◆ Given instruction ◆
Collect each line of the rows below that contains the word "height", matching case, and copy those lines in full.

◆ Data shown ◆
—————
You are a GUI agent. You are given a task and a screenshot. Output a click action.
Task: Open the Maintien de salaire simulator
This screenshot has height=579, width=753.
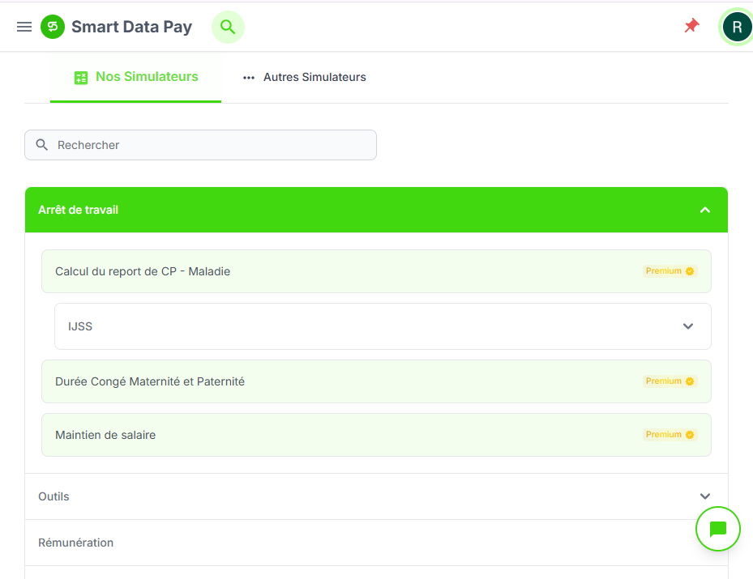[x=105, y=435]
—————
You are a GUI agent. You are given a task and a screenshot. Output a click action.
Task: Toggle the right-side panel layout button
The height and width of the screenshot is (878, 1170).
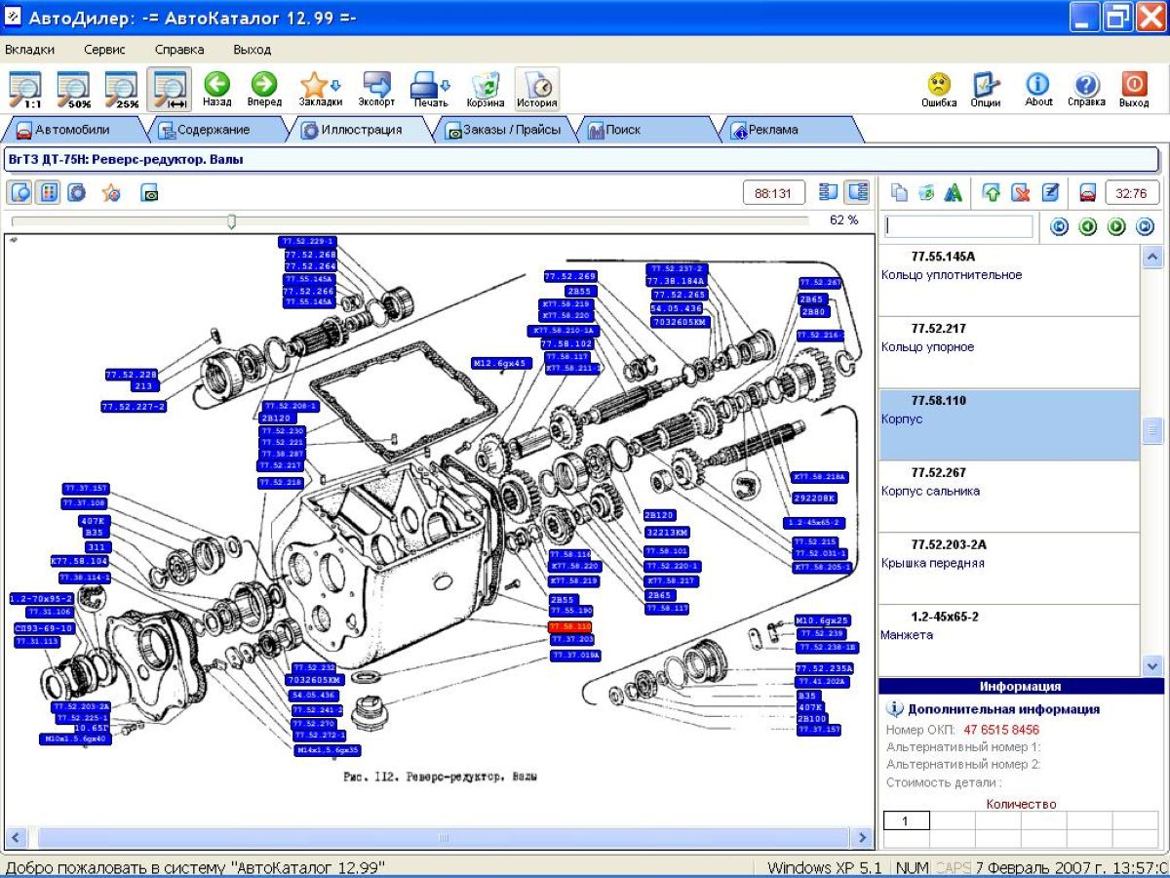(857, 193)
—————
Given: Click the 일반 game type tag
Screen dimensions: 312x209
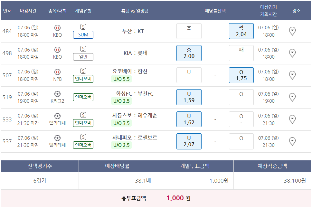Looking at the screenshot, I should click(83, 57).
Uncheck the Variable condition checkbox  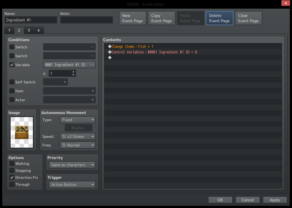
—————
◆ Response for this exercise ◆
This screenshot has height=579, width=753.
The height and width of the screenshot is (878, 1170).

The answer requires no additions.